▸ Passage provided:
A Cyberneticist, or cybernetician, is a person practicing Cybernetics: a transdisciplinary approach for exploring regulatory systems; their structures, constraints, and possibilities. Professor Eduardo Bayro-Corrochano is one such leading academic who uses Geometric Algebra to handle the diverse fields of theoretical knowledge and practical application he needs. Such fields include Robotics, Neural Computing, Computer Vision, and Lie Algebras. In this post, I interview Prof. Eduardo Bayro who tells us about how using GA in his work can simplify dealing with such diverse fields, and how can GA relate, generalize, and unify ideas from these fields together in his mind and the minds of his students.

Professor Eduardo Bayro started working on the applications of GA in the late 1990’s. His work is to stress the application of GA in cybernetics which typically involves Robotics, Neural Computing, Computer Vision, and Lie Algebras. Using GA-based geometric computing he tackled problems related to the building of intelligent machines, particularly Humanoids, to formulate algorithms for dealing with computer graphics curves, spheres, hyperplanes, and simple geometric tasks. Another goal is to build intelligent machines with real devices using geometric control, geometric perception and even quaternion wavelet transform, quaternion spike, or quantum quaternion neurons. Currently, he is preparing a new book series of 3 volumes on these topics. He is laying out the theory of future geometric intelligent robots and machines with powerful FPGA and Nvidia geometric accelerators.

▸ Data segment:

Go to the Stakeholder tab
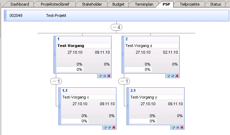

▸ Objectives:
**1)** From the passage on Geometric Algebra in cybernetics, write out word for word the stretch starting with "A Cyberneticist, or" and going on through "of his students.".
**2)** Carry the passage on Geometric Algebra in cybernetics forward, beginning after its last sentence.
None of the material is needed.

▸ Answers to the exercise:
**1)**
A Cyberneticist, or cybernetician, is a person practicing Cybernetics: a transdisciplinary approach for exploring regulatory systems; their structures, constraints, and possibilities. Professor Eduardo Bayro-Corrochano is one such leading academic who uses Geometric Algebra to handle the diverse fields of theoretical knowledge and practical application he needs. Such fields include Robotics, Neural Computing, Computer Vision, and Lie Algebras. In this post, I interview Prof. Eduardo Bayro who tells us about how using GA in his work can simplify dealing with such diverse fields, and how can GA relate, generalize, and unify ideas from these fields together in his mind and the minds of his students.

**2)**
**Tell us about the benefits of using Geometric Algebra in Geometric Computing applications. **

Geometric Algebra (GA) is a powerful geometric language for the modeling of the physics of systems. It is a highly intuitive language and provides many algebraic tools very useful to tackle complex equation manipulations. GA allows economical representations of transformations due to the GA multivector representation as opposite to analytic geometry or vector calculus. GA-based representations avoid redundant parameters and elegantly encapsulate the geometry of the problem. As a result due to its economical representations, GA is a well-suited framework for the development of real-time computations.

**How can using GA simplify dealing with the diverse fields of interdisciplinary applications you are working on? What about its range of applicability?**

GA achieves the unification of many domains like multilinear algebra, multivariable analysis, conformal geometry, Lie group and Lie algebras, projective geometry, quantum mechanics and general relativity. GA allows:

- Extending and completing algebraic operations on vectors and multi-vectors.
- Providing unified concepts for geometry and algebra.
- Providing explicit interpretation of geometric entities and operations on them in arbitrary dimensions with Euclidean and pseudo-Euclidean metrics.
- Acting as an advanced formalism for rotations and in general Lie groups in arbitrary dimensions.
- Acting as a metalanguage for high-level reasoning.

Because of these features, Geometric Algebra has a wide range of applications: graphics engineering, signal and image processing, computer vision, neural networks and quantum computing, machine learning, and robotics.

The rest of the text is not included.